I waited but he didn’t continue. “What bad choices?”
“Your mother didn’t want to die here. She was quite insistent. She wanted to go home.”
“I don’t remember that.”
“It was between the two of us, as all such discussions should be. Two became one when we made our vows each to the other. We made choices together. We stuck together.” He sighed and again, the heat left his voice. He looked beaten, which isn’t how I’m accustomed to seeing my dad. “Except that last time.”

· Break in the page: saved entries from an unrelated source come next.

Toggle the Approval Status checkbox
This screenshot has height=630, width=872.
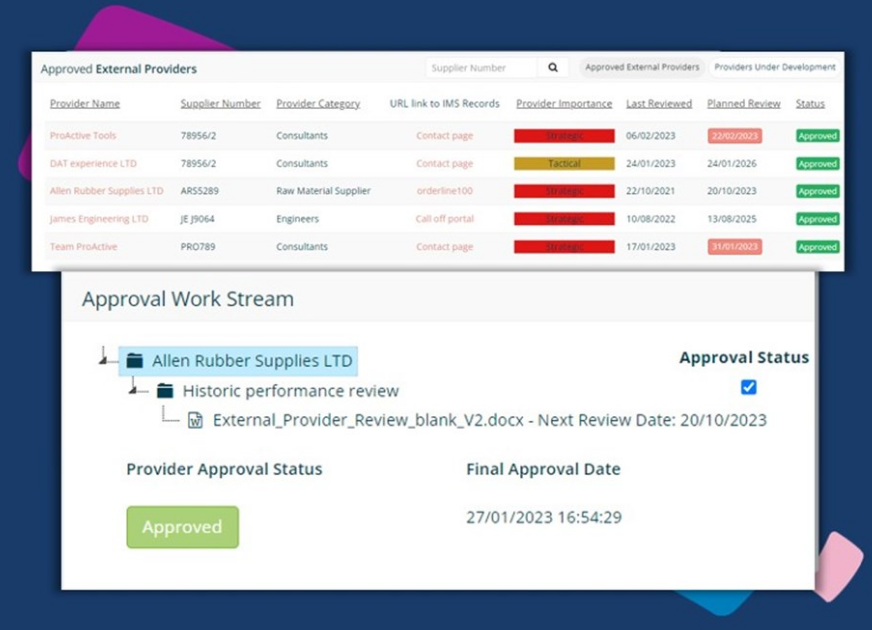click(748, 387)
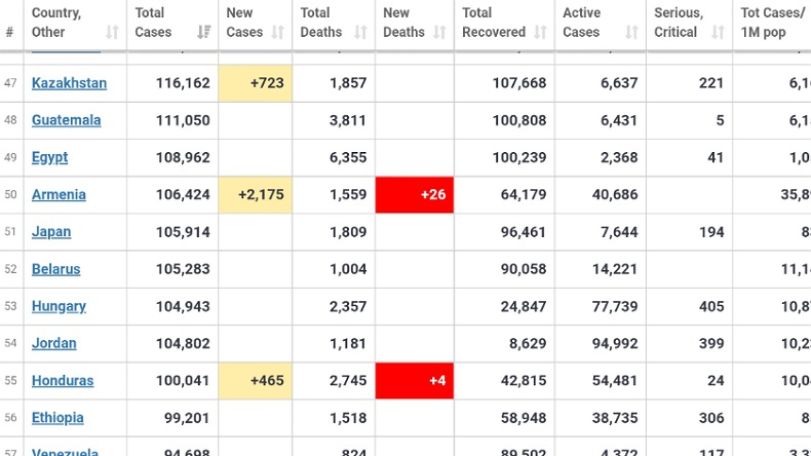The image size is (811, 456).
Task: Click Total Recovered sort icon
Action: point(540,33)
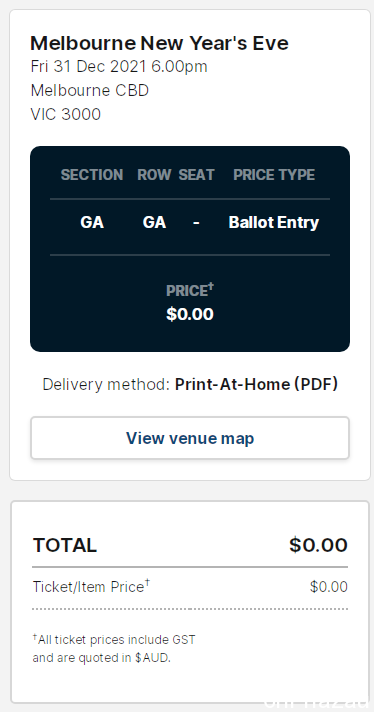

“You wanted her to stay here?”
My father frowned, the birds clearly fascinating him. “I didn’t know there was a choice. There was less talk in those days of home care and counseling and such. The doctors thought she should stay here. I guess I thought they could fix it, that they could heal her.”
“Even cancer?”
“Especially cancer. They seemed to have the most tools to use against it.” He shook his head. “You have to remember, Mary Elizabeth, that in our youth, there were not so many hospitals. Certainly not for poor people as your mother and I were, all those years ago, back in the villages of Ireland. Babies were born on kitchen tables and the sick died in their own beds. Many suffered and many died young. You cannot blame us for believing, after all we had seen, that this modern way was best.”

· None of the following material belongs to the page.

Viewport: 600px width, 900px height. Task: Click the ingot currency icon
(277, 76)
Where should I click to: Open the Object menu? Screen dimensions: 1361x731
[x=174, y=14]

There was nothing I could say to that.
“At the end, though, we all become the child we once were. All she wanted was to go home, to die in her bed as was right and proper. Maybe I was afraid. Maybe I was hoping she’d recover. Maybe I thought that the only salvation for her was in this place of miracles.” His lips tightened. “Maybe I still thought that a gracious God would answer my prayers.”